One thing is certain: not a reference was made therein to the House of Bourbon, or to the throne of Louis—that throne of which Dumourier, in concert with the Prince of Coburg, had so boldly promised the restoration in his manifesto of the 5th April; and not a measure was taken for the advantage or safety of the beautiful and unhappy Marie Antoinette, then languishing in prison at Paris, and over whose devoted head hung the blade of the guillotine, and whom a simple menace from her nephew the Emperor, threatening the advance of his armies, might perhaps have saved.

At all events, it seemed sufficiently evident to the jealous and excitable French that the allies were no longer true to the interests of the fallen Bourbons; and equally so that it was not to restore them the Austrians at least made war. It was in his own name—not that of Louis XVII., king of France and Navarre—their emperor took possession of those fortified places and provinces which his armies overran; and after he became master of Condé and Valenciennes, he no longer cared to define or form a frontier for those districts of the Netherlands which once he proposed to cede to the Prussians; but which Thugut now wished to preserve to the descendants of Rudolph of Hapsburg.

At the same time the Duke of York, who from his own cabinet had received orders and instructions similar to those given to the Prince of Coburg, in the name of George III., resolved to seize upon Dunkerque, which the English had coveted of old; but he did not wait for the departure of a British fleet prepared for this object. The naval squadron was delayed, and in the meantime the duke deliberated with the Austrian general under the ramparts of Valenciennes, to learn if, before engaging in new sieges, they might not give to the French army a final blow which would deprive Kilmaine of all power of interrupting their combined operations.

This was a very simple question, yet they were fourteen days in coming to a conclusion. Though Valenciennes, as already stated, had capitulated on the 28th of July, it was not until the 8th of August that the Austro-British army was in motion, and its advance guard beheld the camp of Cæsar; this on the very day after Kilmaine had wisely evacuated the fortifications and retreated southwards.

It is said that he fully anticipated the march of the combined armies; and this was sufficiently probable, for we know that the committees of the National Convention had mysterious means of procuring secret intelligence, not only from the cabinets of the allies, but from the staff officers of the German troops!

Kilmaine in retiring only obeyed the dictates of wisdom and necessity, and quitted a position which he could not defend, as his army was reduced by defeat and desertion, mutinous, or as the French style it, demoralized.

If the allies had wished to follow and engage him upon the Scarpe or the Somme, a last effort could easily have been made to disperse his troops completely, and then seize upon Paris, where they might have torn the Revolution from its very basis.

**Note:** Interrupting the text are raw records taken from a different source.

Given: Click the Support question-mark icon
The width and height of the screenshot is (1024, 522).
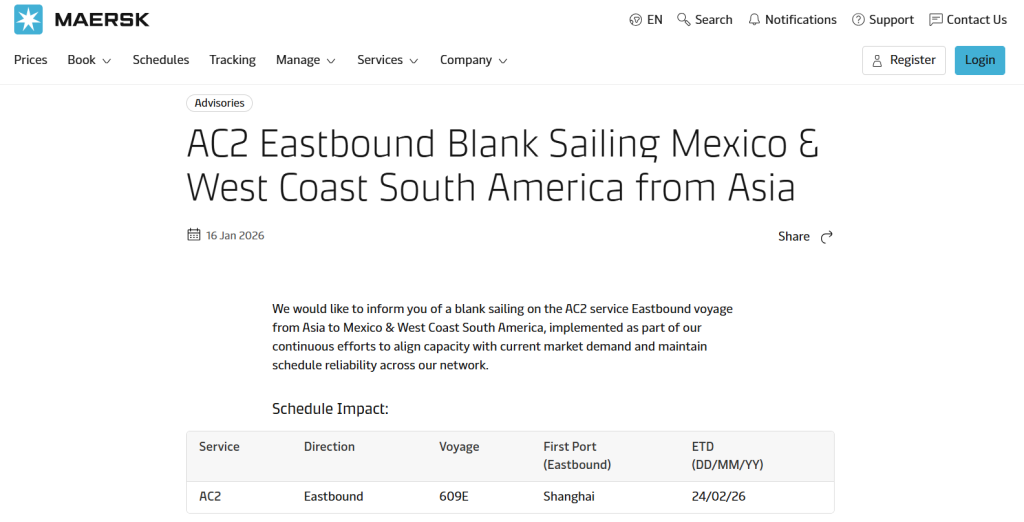Looking at the screenshot, I should pos(858,20).
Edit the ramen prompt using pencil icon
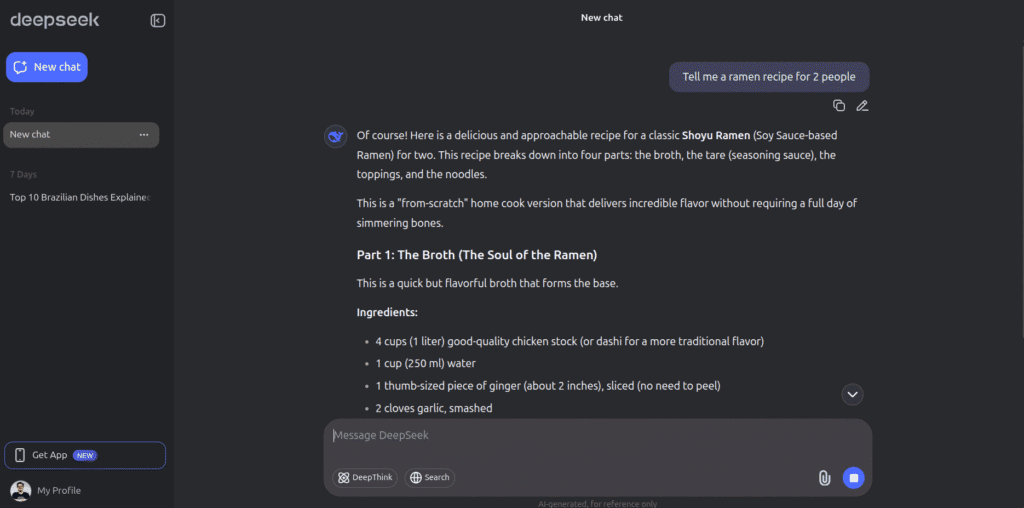This screenshot has width=1024, height=508. (x=862, y=105)
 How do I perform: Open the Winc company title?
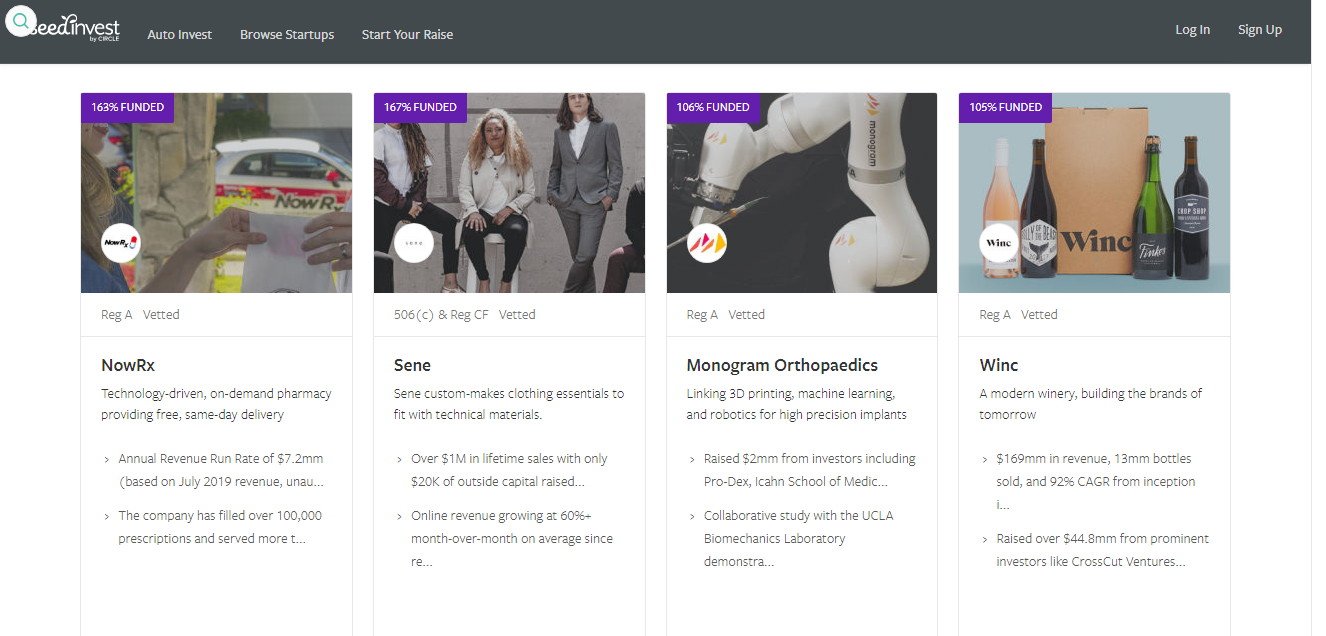[999, 365]
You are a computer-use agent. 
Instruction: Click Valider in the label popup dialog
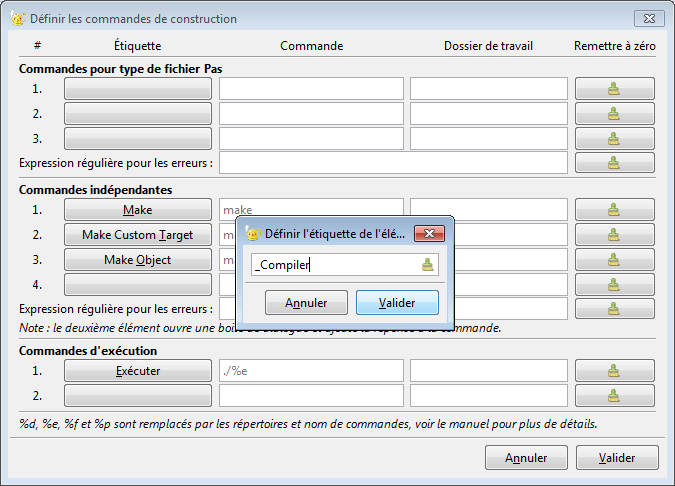(397, 302)
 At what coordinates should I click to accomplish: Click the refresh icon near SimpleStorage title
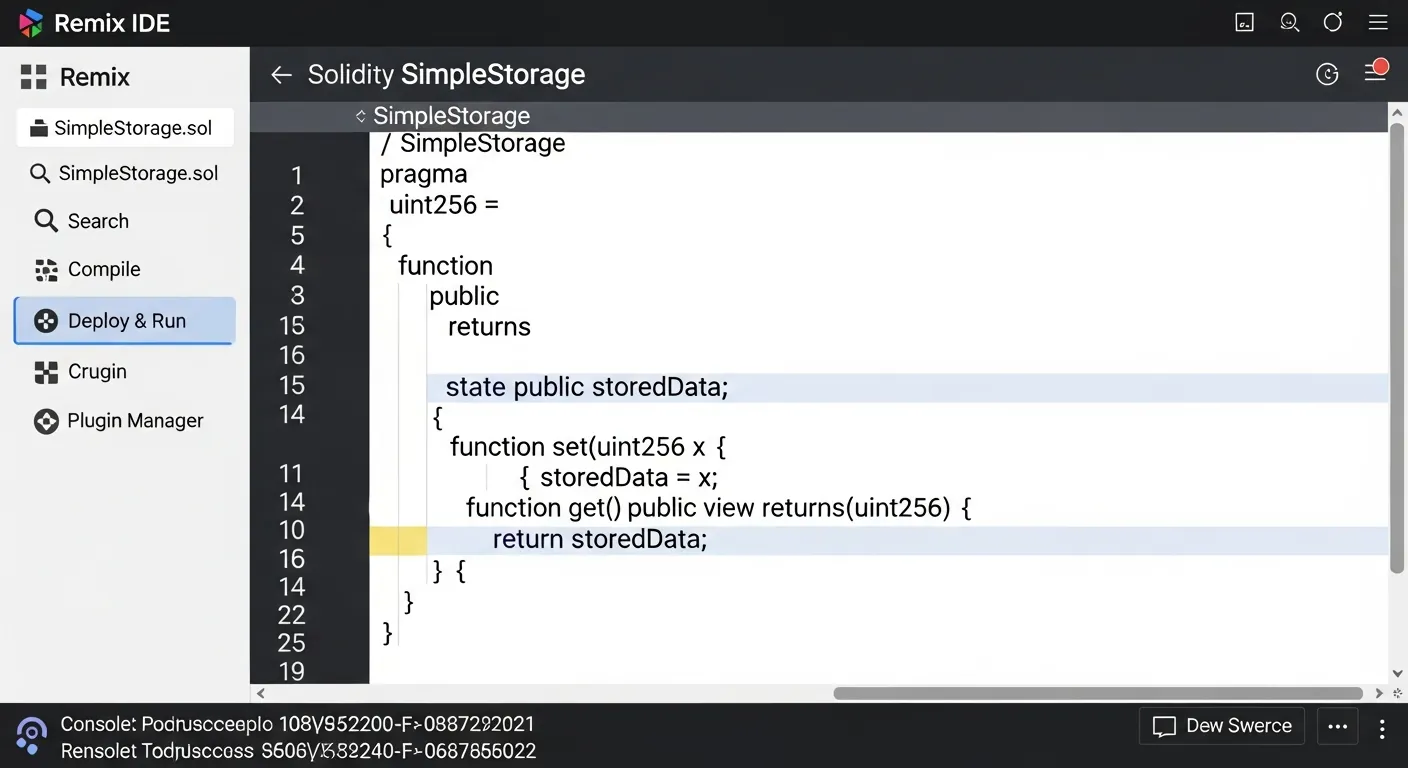tap(1327, 73)
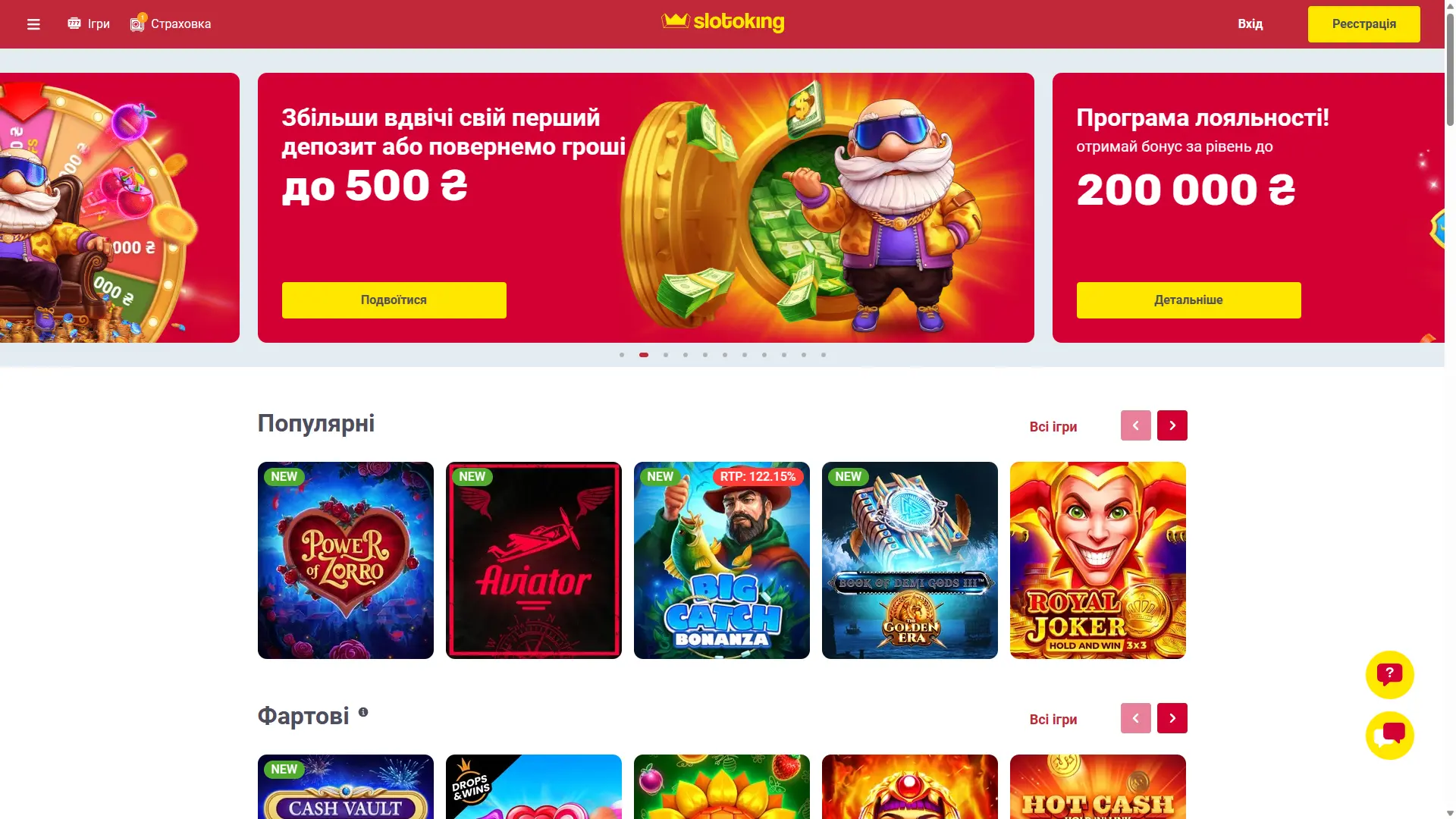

But such was not the intention of the allied generals. "Their aim on this occasion," says a French writer, "was to profit by our disorders and revolutions to make themselves masters of our places and provinces after assuring themselves of indemnities and guarantees, and to leave the volcano to consume itself, as a Prussian prince said, not long ago: it must be admitted, that never had this policy shown itself more evidently in its shameful nudity!" But the reader must bear in mind that these are the opinions of a Frenchman and a sympathizer with the Convention.

Such was the state of matters when Kilmaine, having abandoned the untenable camp of Cæsar, and fallen back beyond the Scarpe, a navigable river of French Flanders (but still a narrower barrier than the Scheldt) prepared again for retreat, and marched towards the Somme, another river which falls into the British Channel between Crotoy and Sainte Valori. This was his last position—his last asylum; and now the chiefs of the allies, instead of pushing on in pursuit of his retiring bands to complete the triumphs so well begun, faced about, and wheeled off to seize Dunkerque and Quesnay.

It was in autumn that the Royal Duke appeared before the former; and there his troops received a check which proved but the commencement of a long series of disasters; the latter was stormed by the Austrians, and retaken by the French in the following year.

But what must astonish us, even at this epoch of deception and duplicity, political insanity and revenge, is the startling fact that the brave Kilmaine, who had rendered such gallant services to that new and most faithless Republic—he who by a judicious retreat (executed against the advice of the meddling and presumptuous representatives of the people, and in consequence thereof perilled his life) had preserved to shattered France her most important army, was precisely for that reason denounced to the Convention, arrested by its orders, and flung into a loathsome prisons at Paris, where he passed a year; being but too happy, in the obscurity of his dungeon, that he had not perished on the scaffold like the gallant Custine, his predecessor in the command; like his old colonel and protector Biron, and like Houchard, who for the brief period of fifteen days had been his successor, and who, after winning a signal and decided victory over the Duke of York—a victory alike honourable to himself and to the arms of France, expiated by a cruel death the grave fault of having forgotten for a moment the powers of a bullying representative of the people!